Читать книгу X-Ray Fluorescence in Biological Sciences - Группа авторов - Страница 19

ICP‐AES is an analytical technique that allows researchers to ascertain the quantitative bulk elemental composition of samples in solid, liquid, powder, and suspension forms [3, 4]. In this method, samples are digested using a mixture of acids in a closed microwave system and retains potentially volatile analyte species. The prepared solution is then nebulized into the core of IC argon plasma, and a temperature of nearly 9000 K is established. At this high temperature, the nebulized solution is vaporized and the analyte species are atomized, ionized, and thermally excited. After that, the analyte species are detected using an optical emission spectrometer. The AES spectrometer measures the intensity of radiation emitted by the specific element present in the sample which is proportional to the concentration of that element. Finally, the concentrations of the elements are determined using the standard calibration curve method, which is mostly used in cases where standards are unavailable.
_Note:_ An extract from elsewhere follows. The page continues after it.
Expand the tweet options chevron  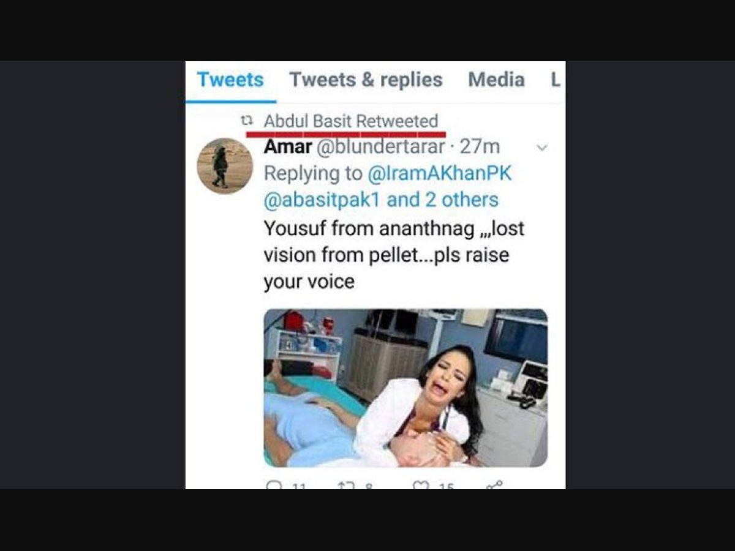[x=541, y=148]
The ICP‐AES method is also used to determine the content of metals in wines and alcoholic beverages, heavy metals such as arsenic (As) in food stuffs, and trace elements in complex biomolecules such as proteins. It is capable to determine traces of oil additives which further indicate the service life left for the motor oil. It is capable to detect Li (Z = 3) to U (Z = 92) except gases, halogens, low contents of P and S. However in XRF, P and S can be easily determined and quantified. The combined use of ICP‐AES and ICP‐MS is very powerful and gives highly accurate and precise results for a broad range of elements from the major (percentage, %) to trace levels (typically sub ppb) [3].

The disadvantage of this technique is that the emission spectra are complex and subject to spectral interferences for some elements. Matrix effects also create many challenges to quantifying the elements of interest. Some of the lither elements such as C, H, N, O, and halogens cannot be determined using this technique. Some elements cannot be detected by ICPs but often are subject to be analyzed exclusively by XRF such as S, Br, and Cl.

In case of the limits of quantification equal to or above 1 ppm (μg/g), or where non‐destructive analysis is required, XRF is the most popular and attractive technique to analyze the solid samples, powders, oils, and slurry samples. As opposed to ICP‐AES, ICP‐MS, and AAS, it does not require sample dissolution or digestion and allows essentially non‐destructive analysis. In that case, XRF ensures accurate and reliable results by avoiding the potential for inaccuracies caused by incomplete dissolution and large dilutions.